= Dataset extract =

****************

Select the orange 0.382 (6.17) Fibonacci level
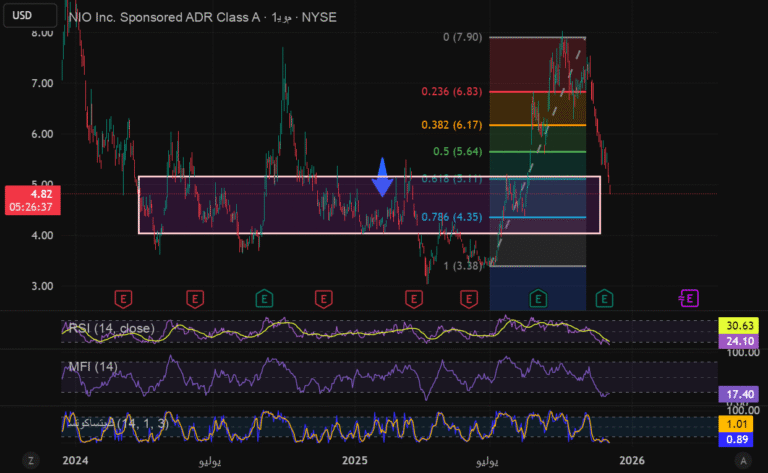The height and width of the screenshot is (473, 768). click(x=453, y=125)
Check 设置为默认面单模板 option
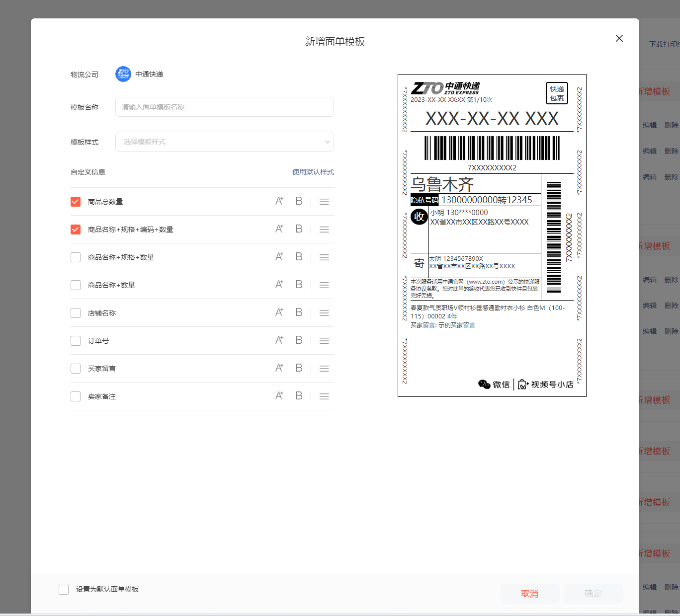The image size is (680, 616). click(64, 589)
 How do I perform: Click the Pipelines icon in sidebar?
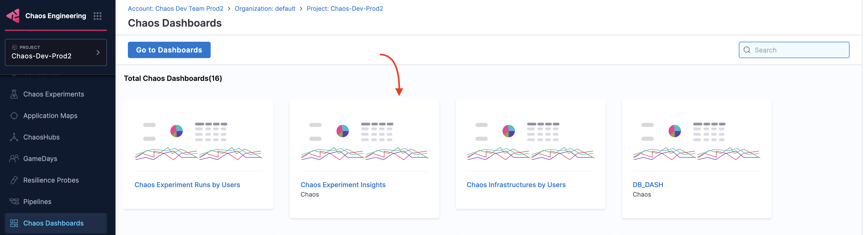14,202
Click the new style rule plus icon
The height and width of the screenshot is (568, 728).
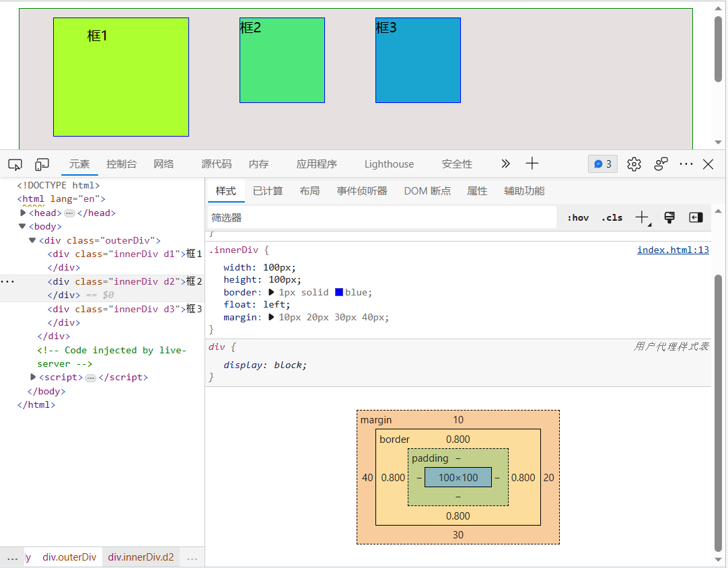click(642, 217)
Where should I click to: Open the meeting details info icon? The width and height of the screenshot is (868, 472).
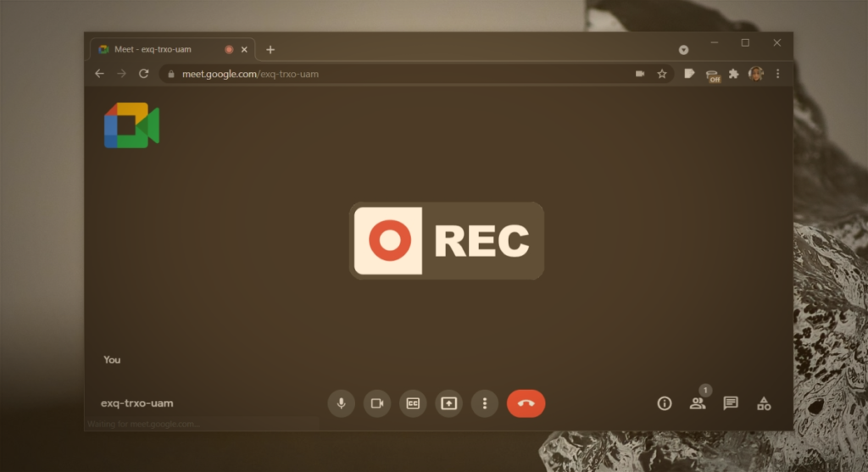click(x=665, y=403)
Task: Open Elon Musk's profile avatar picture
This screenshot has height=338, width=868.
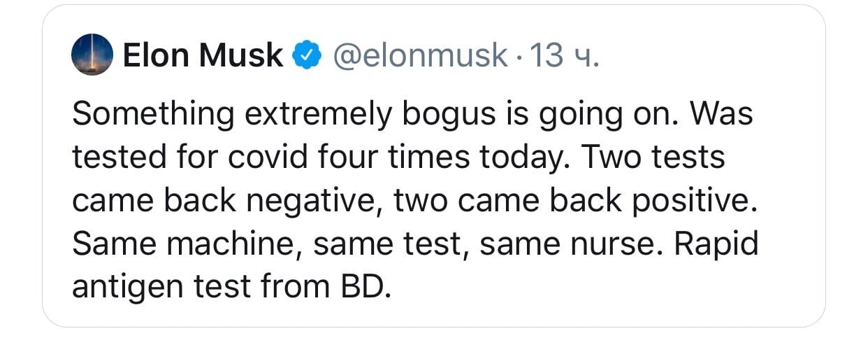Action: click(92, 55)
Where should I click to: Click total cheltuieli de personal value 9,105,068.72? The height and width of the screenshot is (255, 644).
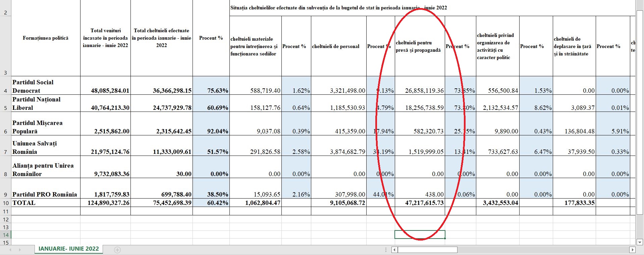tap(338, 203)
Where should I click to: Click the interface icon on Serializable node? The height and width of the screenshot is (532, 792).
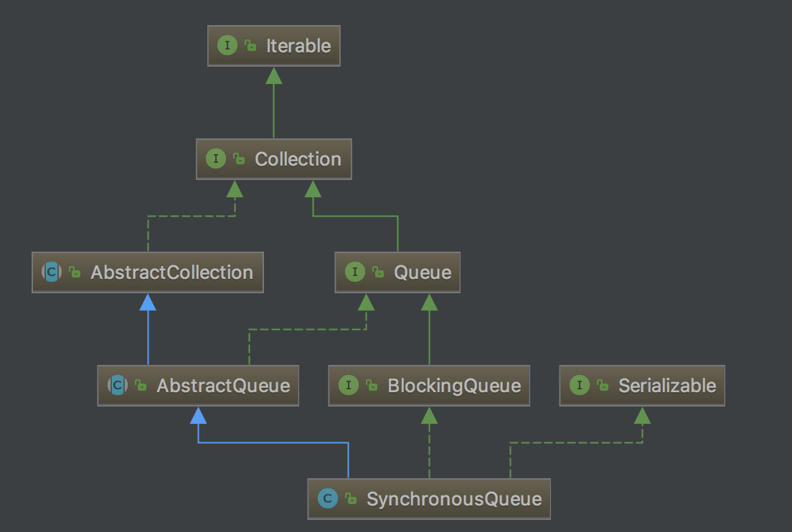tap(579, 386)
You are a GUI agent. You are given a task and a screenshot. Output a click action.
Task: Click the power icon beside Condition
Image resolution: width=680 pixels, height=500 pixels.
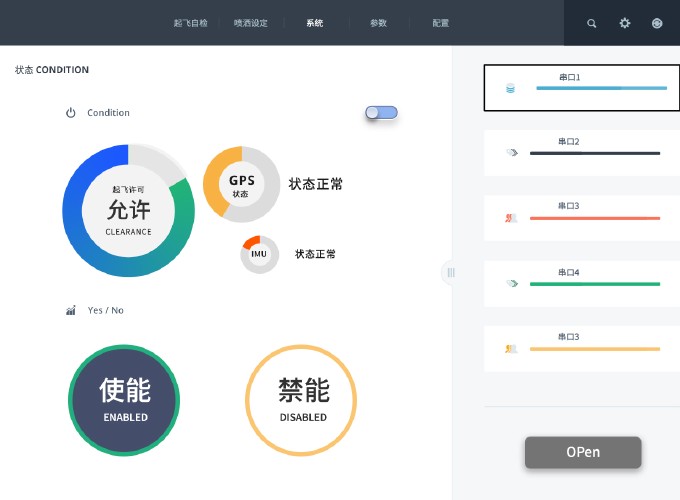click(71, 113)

****************

= How to complete this task =
Please output the material as written, apart from the images.

= Result =
Select the orange 0.382 (6.17) Fibonacci level
The height and width of the screenshot is (473, 768). click(x=453, y=125)
Check 设置为默认面单模板 option
The image size is (680, 616). click(64, 589)
 How do I perform: Click the Pipelines icon in sidebar?
14,202
Click the new style rule plus icon
The height and width of the screenshot is (568, 728).
click(642, 217)
Where should I click to: Open the meeting details info icon? The width and height of the screenshot is (868, 472).
click(x=665, y=403)
Task: Open Elon Musk's profile avatar picture
This screenshot has height=338, width=868.
Action: click(92, 55)
Where should I click to: Click total cheltuieli de personal value 9,105,068.72? The height and width of the screenshot is (255, 644).
tap(338, 203)
Where should I click to: Click the interface icon on Serializable node? The height and width of the screenshot is (532, 792).
tap(579, 386)
You are a GUI agent. You are given a task and a screenshot. Output a click action.
Task: Click the power icon beside Condition
Image resolution: width=680 pixels, height=500 pixels.
click(71, 113)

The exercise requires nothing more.